Quant au Soudan, les Émirats ont tenté de miner la révolution soudanaise en 2019, soutenant le Conseil militaire de transition contre le mouvement populaire, cherchant à installer un gouvernement militaire pro-Émirats à la place du régime de transition. Les Émirats ont aussi joué un rôle dans le conflit entre l’Armée et les Forces de soutien rapide, en soutenant ces dernières pour affaiblir l’armée et renforcer leur influence au Soudan. Ils ont également poussé pour que le Soudan normalise ses relations avec Israël, en échange de levées de sanctions économiques, un mouvement qui a créé des tensions internes et politiques dans le pays.

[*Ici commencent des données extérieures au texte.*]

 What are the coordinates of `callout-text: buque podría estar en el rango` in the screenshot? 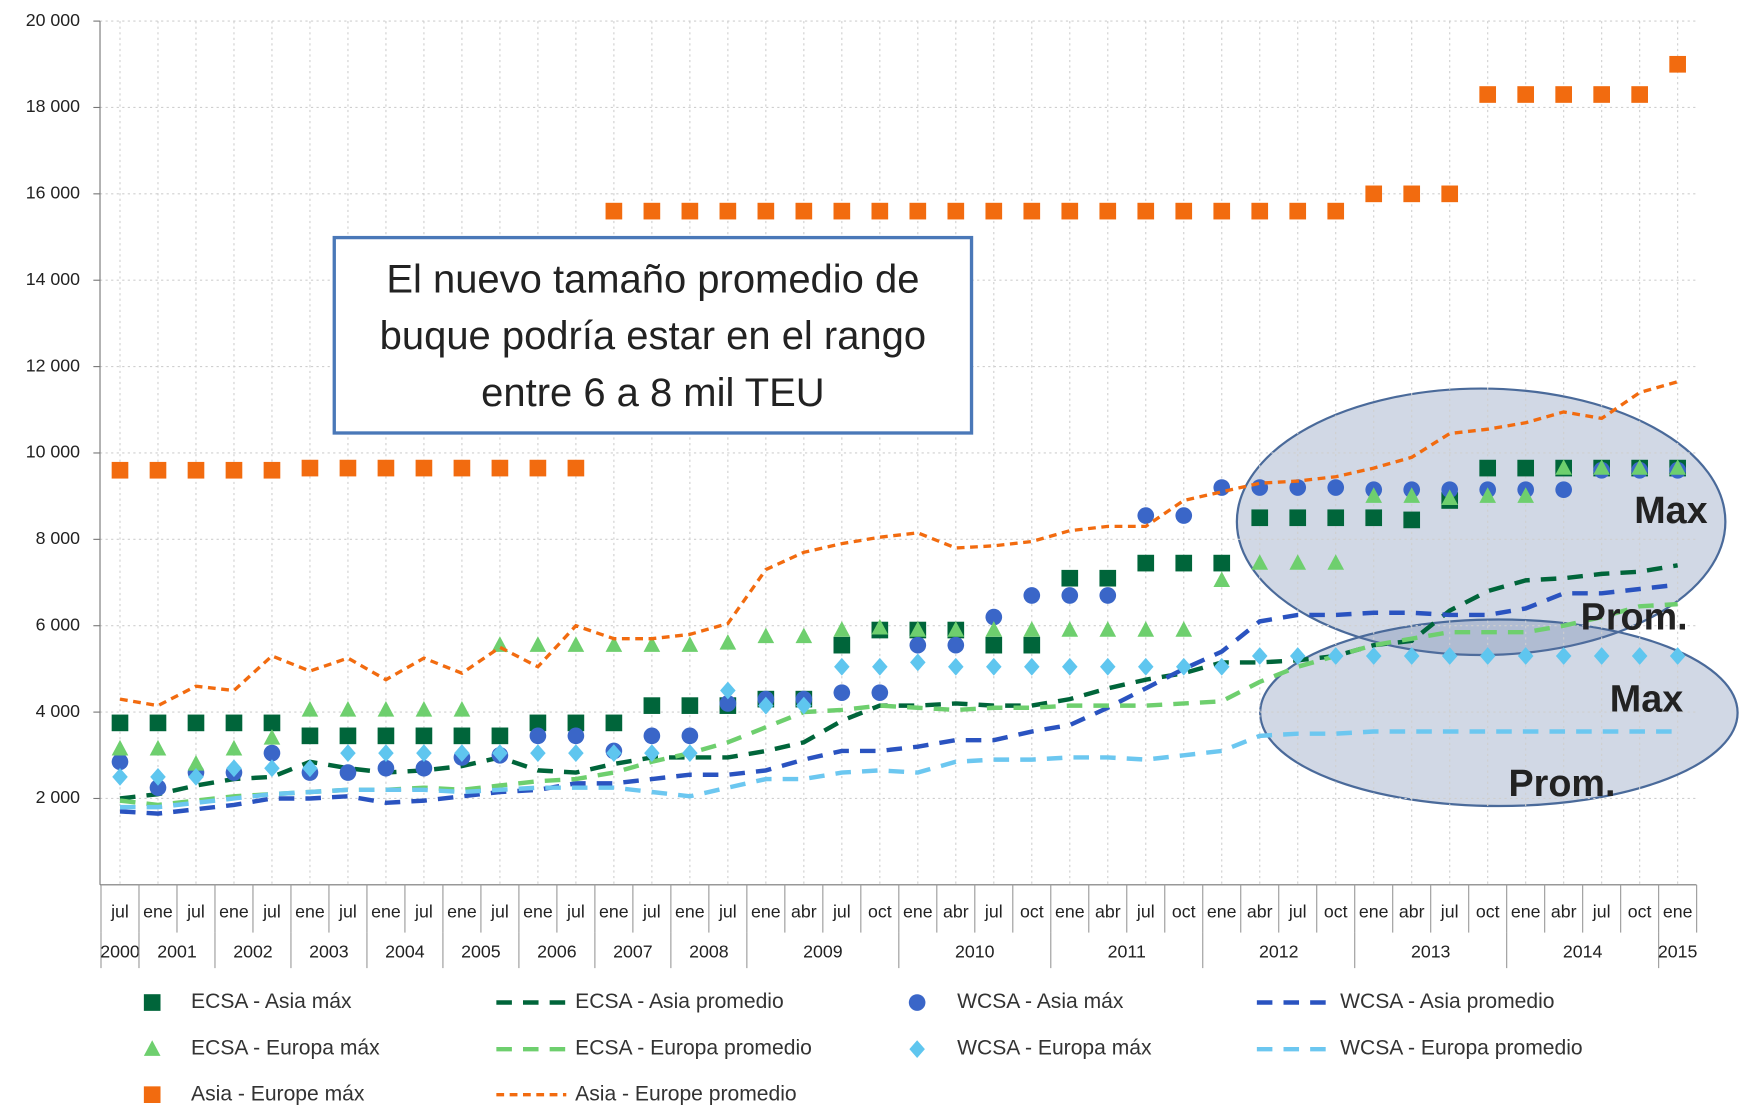 It's located at (653, 336).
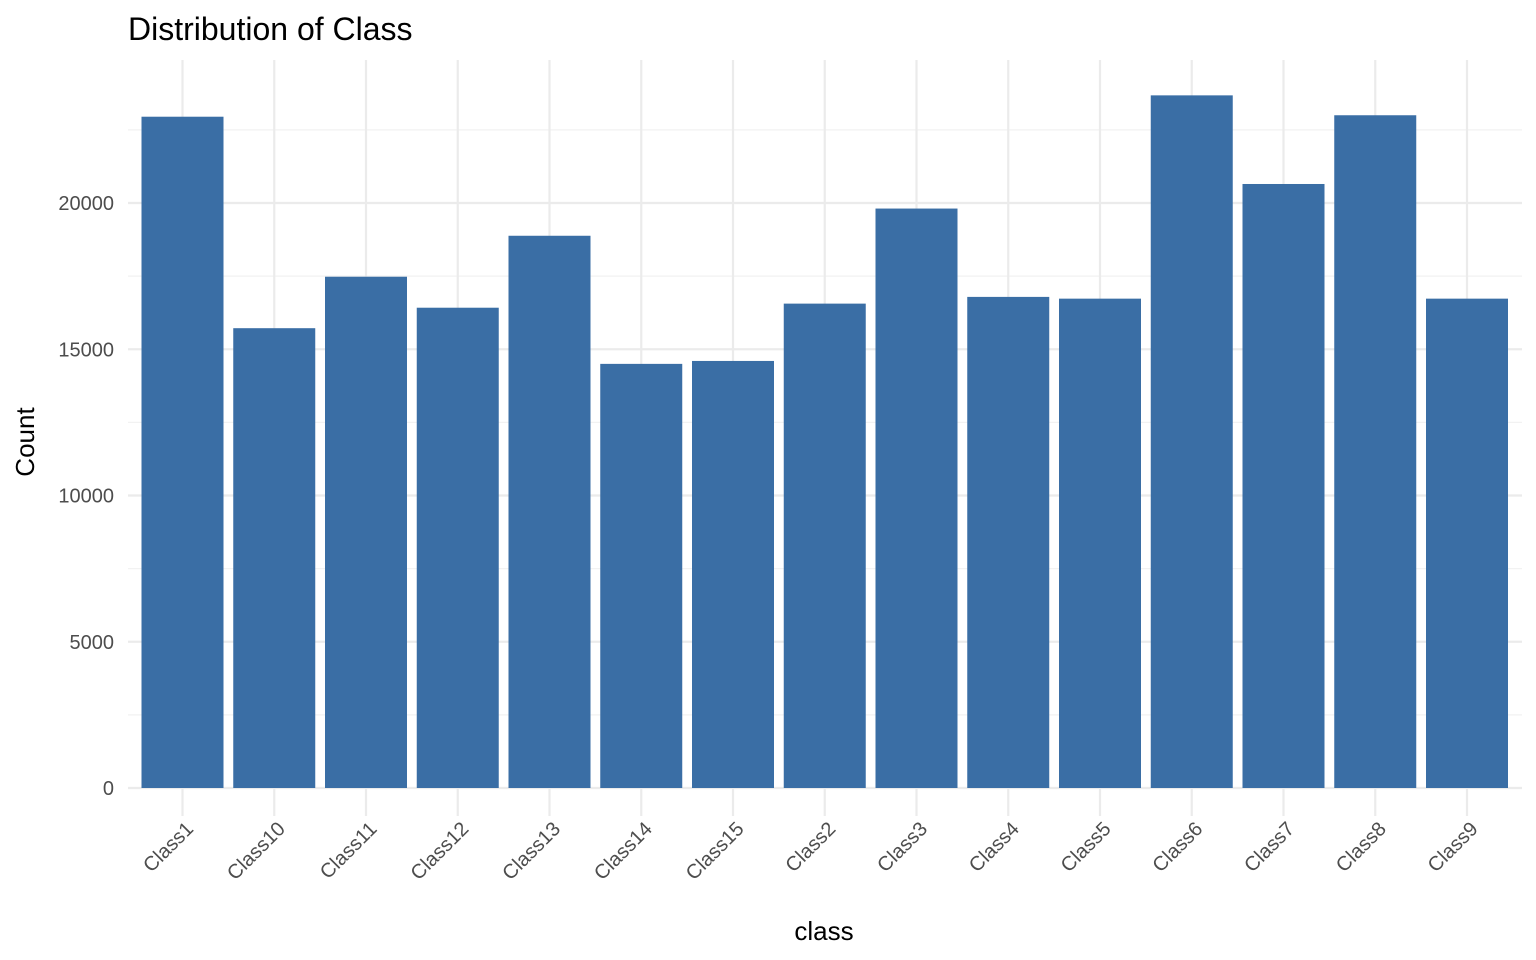  Describe the element at coordinates (624, 852) in the screenshot. I see `x-tick-label: Class14` at that location.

En Afrique du Nord, la politique des Émirats vise à soutenir les régimes autoritaires et les forces militaires contre les mouvements populaires et démocratiques. Ils utilisent leur influence économique pour manipuler les politiques locales, souvent en soutenant des acteurs non-étatiques ou en finançant des factions pour déstabiliser les gouvernements. Cette approche a souvent prolongé les conflits et empêché les transitions démocratiques. Leur stratégie vise à créer des régimes favorables à leurs intérêts et à contrer l’influence des mouvements islamiques et démocratiques dans la région. Les Émirats sont devenus un acteur clé dans la manipulation des dynamiques politiques au Moyen-Orient et en Afrique du Nord, en utilisant leur puissance financière et leur influence pour façonner les événements à l’avantage de l’Occident et des sionistes.